§ **WORK INSTRUCTION**: Beginning with the line that contains "Given: Click the James Newman name label", restate each line below through the final one exactly, and exclude the pictures.

:: ENTRIES SUPPLIED ::

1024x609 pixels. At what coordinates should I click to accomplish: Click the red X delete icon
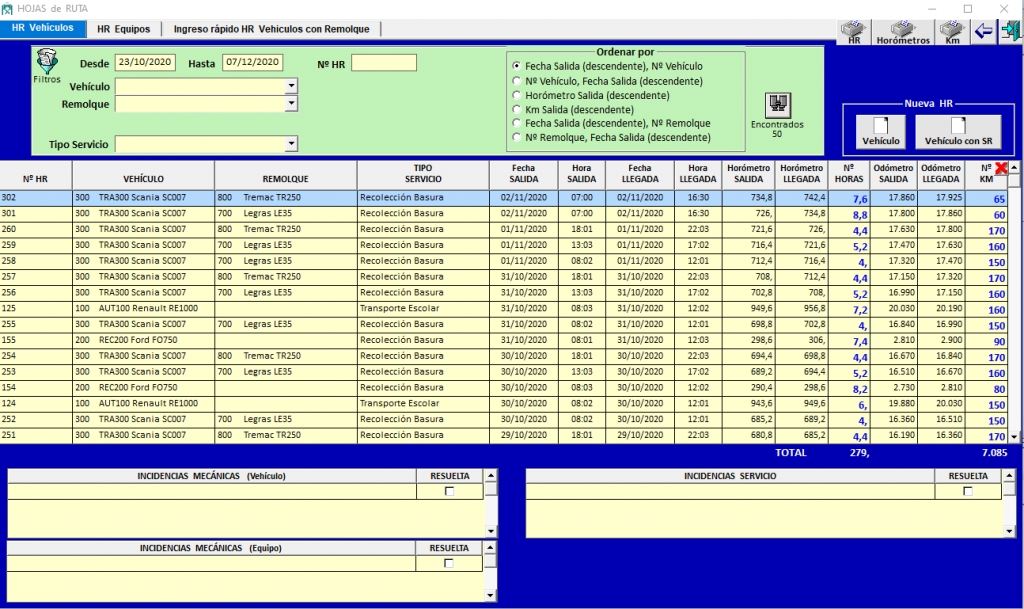(x=1001, y=169)
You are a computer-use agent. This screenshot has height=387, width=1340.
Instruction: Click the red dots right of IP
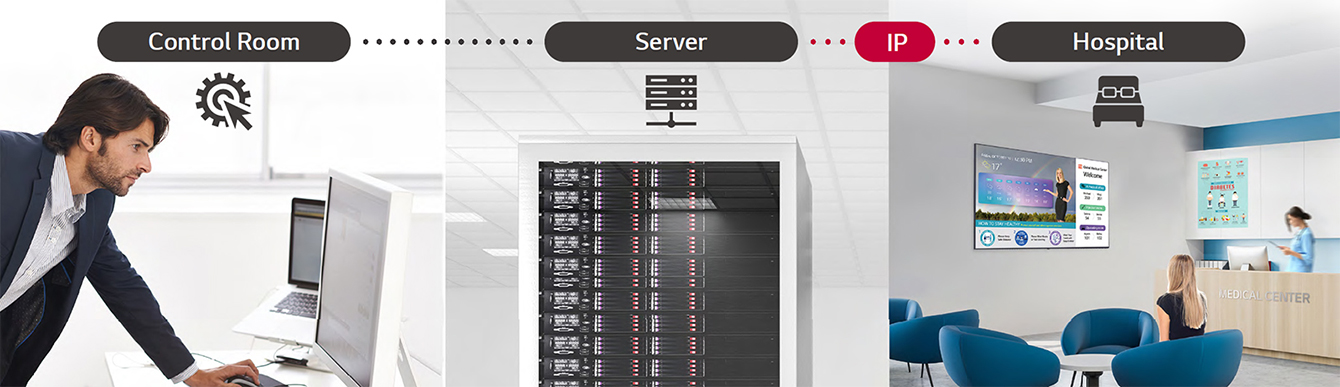pos(963,42)
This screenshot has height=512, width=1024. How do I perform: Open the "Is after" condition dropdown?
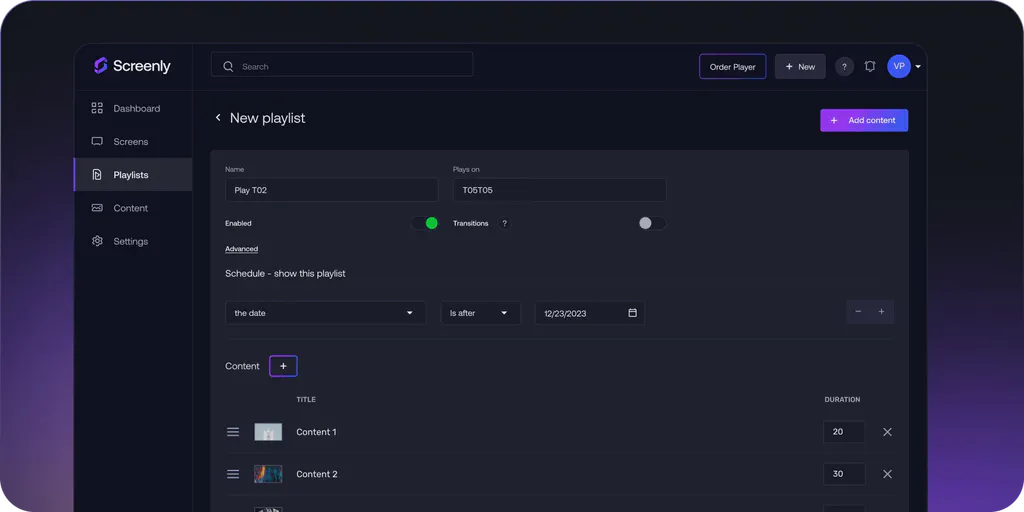pos(480,313)
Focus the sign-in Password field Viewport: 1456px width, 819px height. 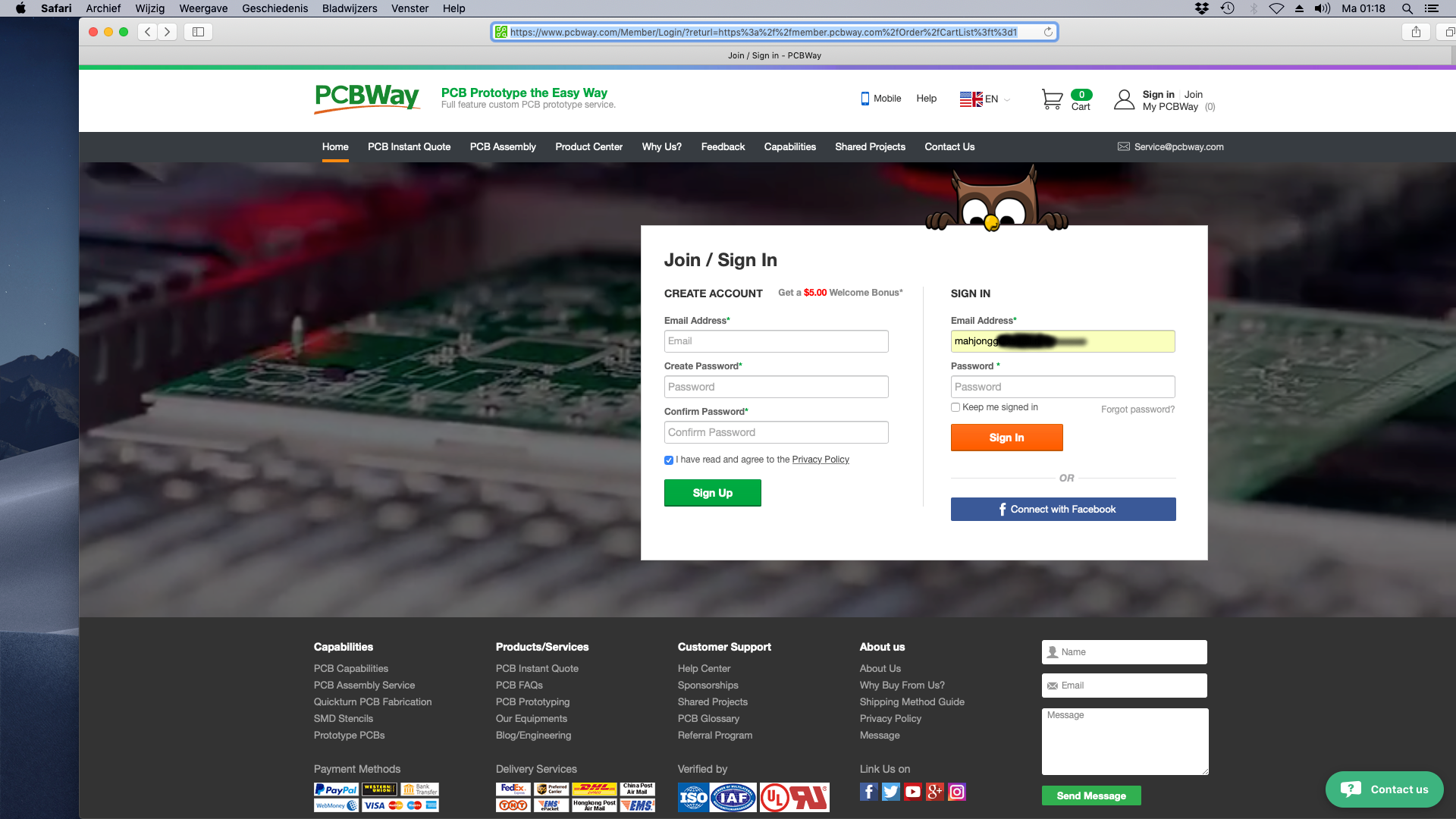click(1063, 387)
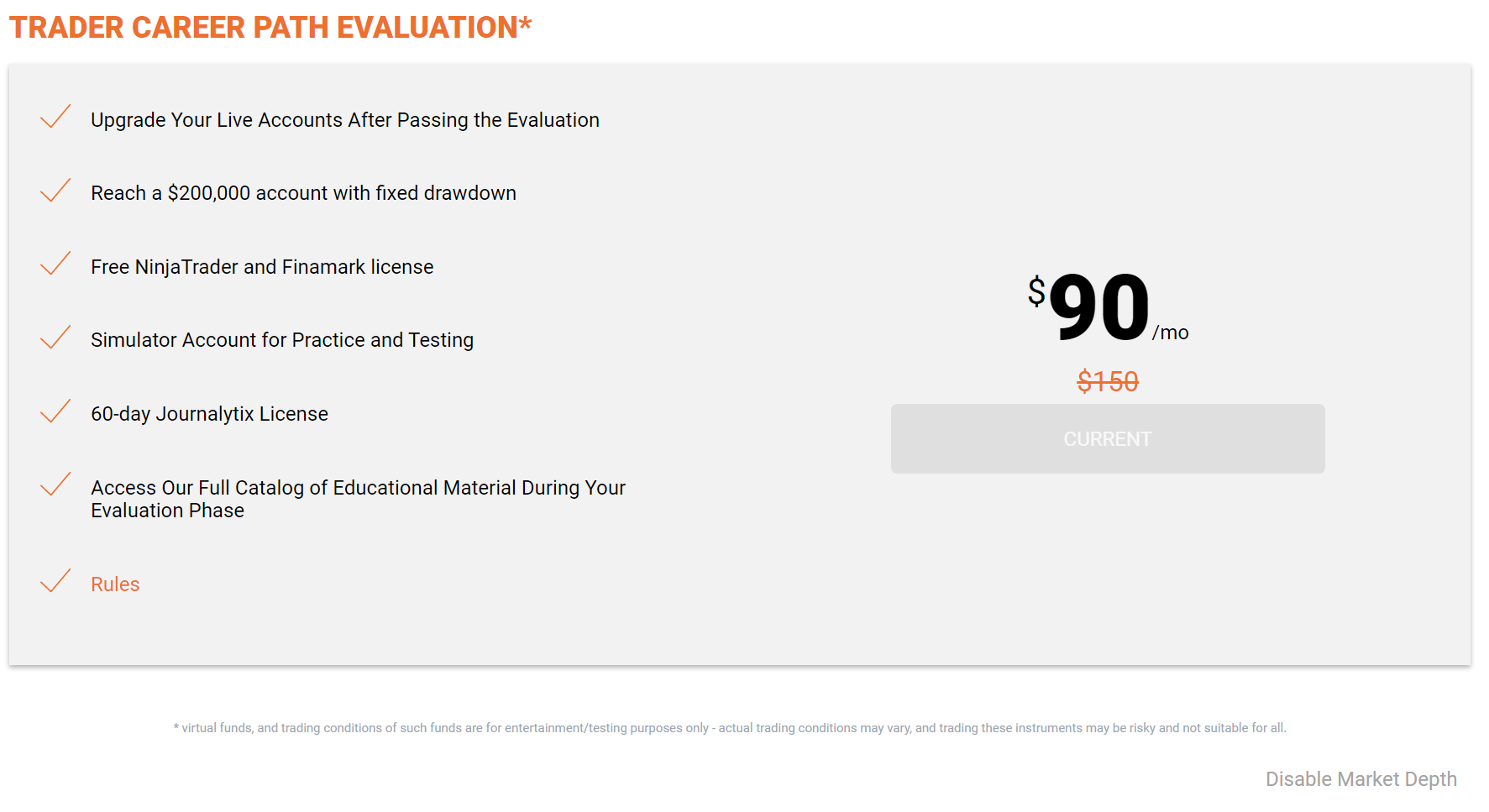Click checkmark icon next to Rules
1489x812 pixels.
[x=55, y=582]
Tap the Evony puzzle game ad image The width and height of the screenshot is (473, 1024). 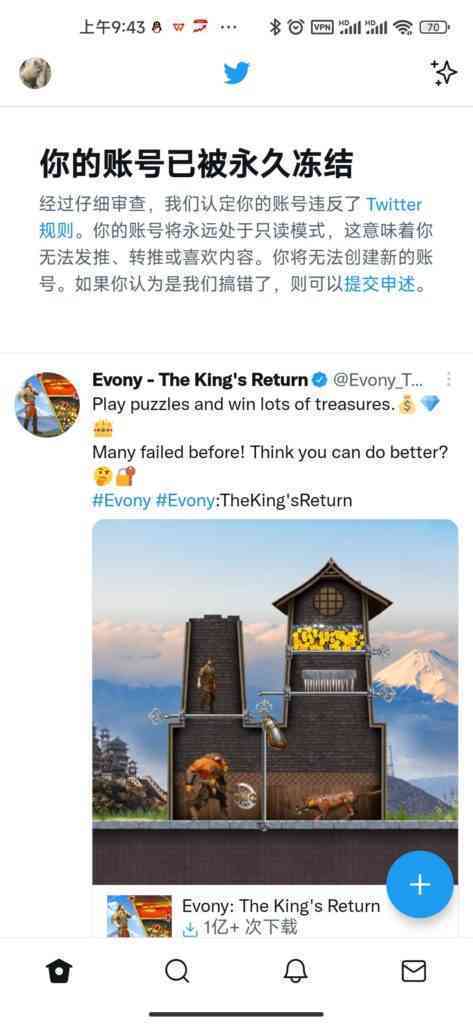(275, 702)
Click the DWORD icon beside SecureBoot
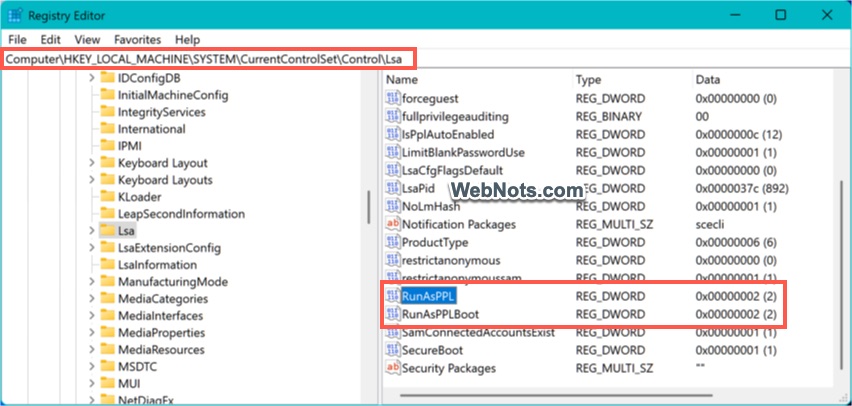This screenshot has width=852, height=406. tap(392, 350)
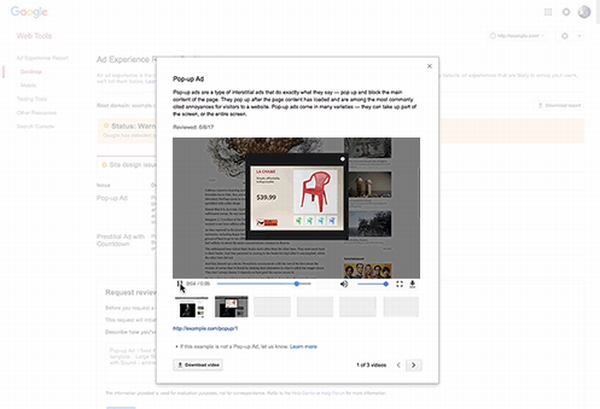This screenshot has height=409, width=600.
Task: Select the second video thumbnail
Action: (232, 306)
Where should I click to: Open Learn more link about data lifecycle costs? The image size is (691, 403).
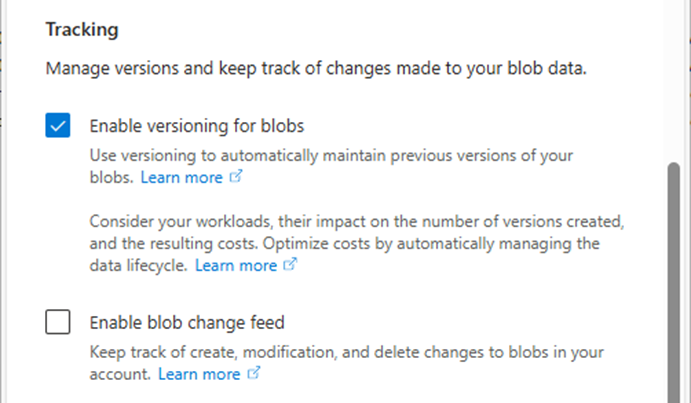[x=235, y=265]
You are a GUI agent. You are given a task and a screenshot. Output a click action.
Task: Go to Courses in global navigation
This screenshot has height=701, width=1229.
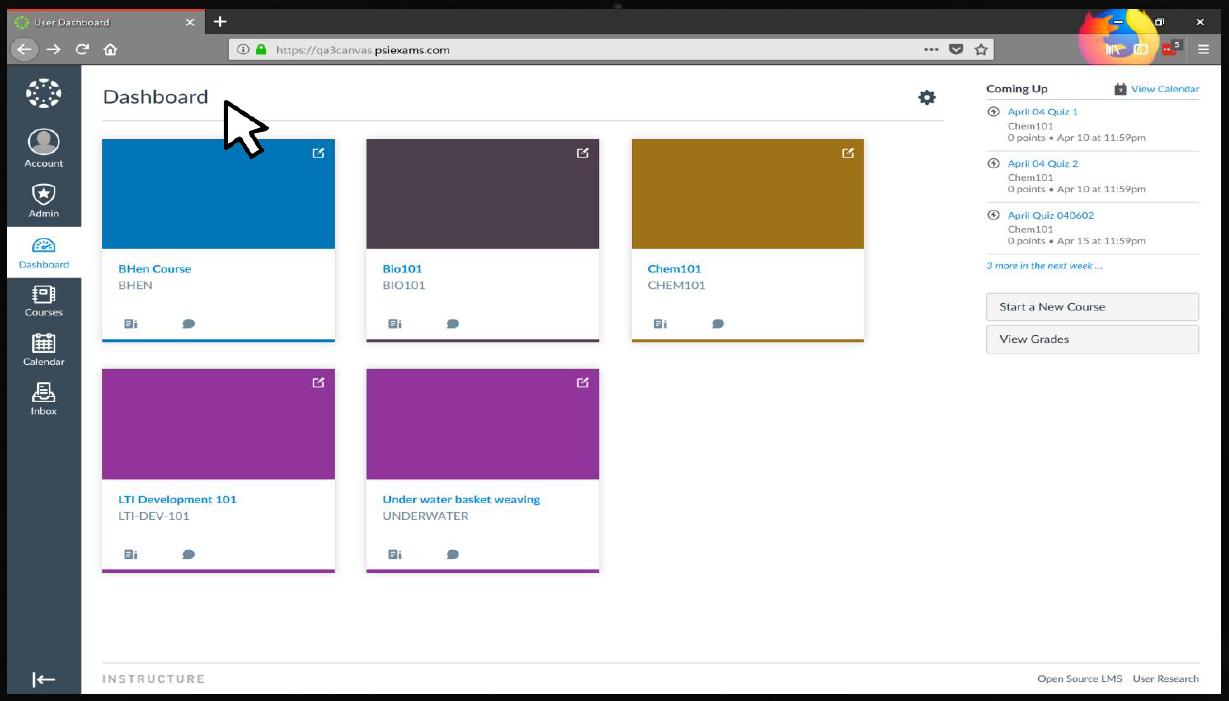(44, 300)
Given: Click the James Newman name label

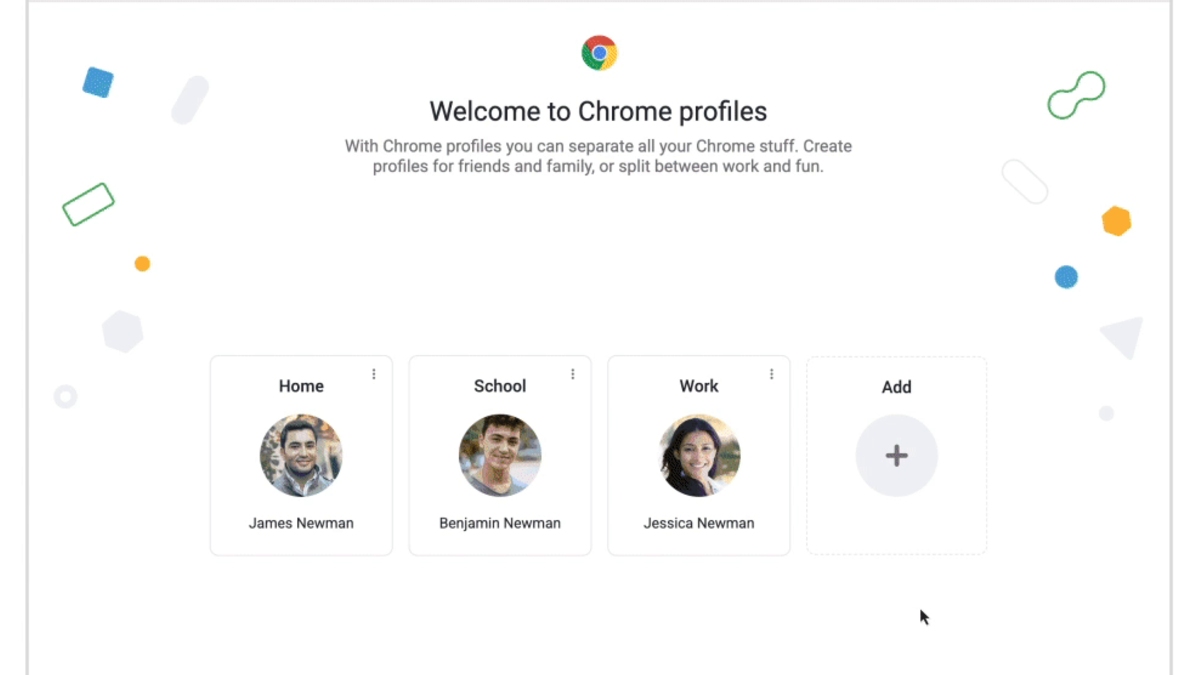Looking at the screenshot, I should [x=301, y=522].
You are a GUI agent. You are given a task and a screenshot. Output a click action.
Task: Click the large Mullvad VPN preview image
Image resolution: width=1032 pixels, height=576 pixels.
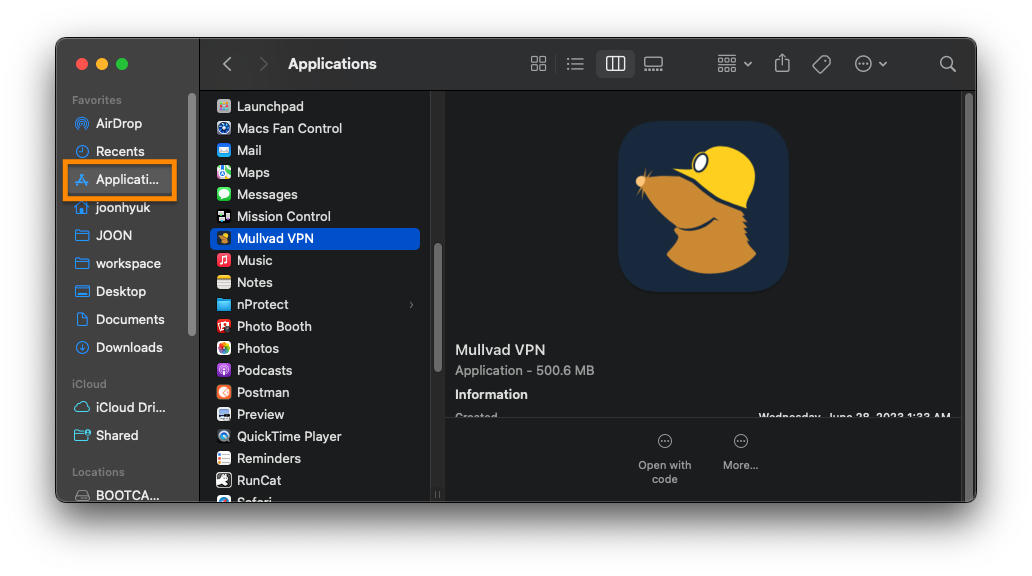tap(703, 207)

:::

§ **RESPONSE TO THIS EXERCISE**:
Given: Click the James Newman name label

Looking at the screenshot, I should [x=301, y=522].
You are a GUI agent. You are given a task and a screenshot. Output a click action.
Task: Click the large Mullvad VPN preview image
Image resolution: width=1032 pixels, height=576 pixels.
tap(703, 207)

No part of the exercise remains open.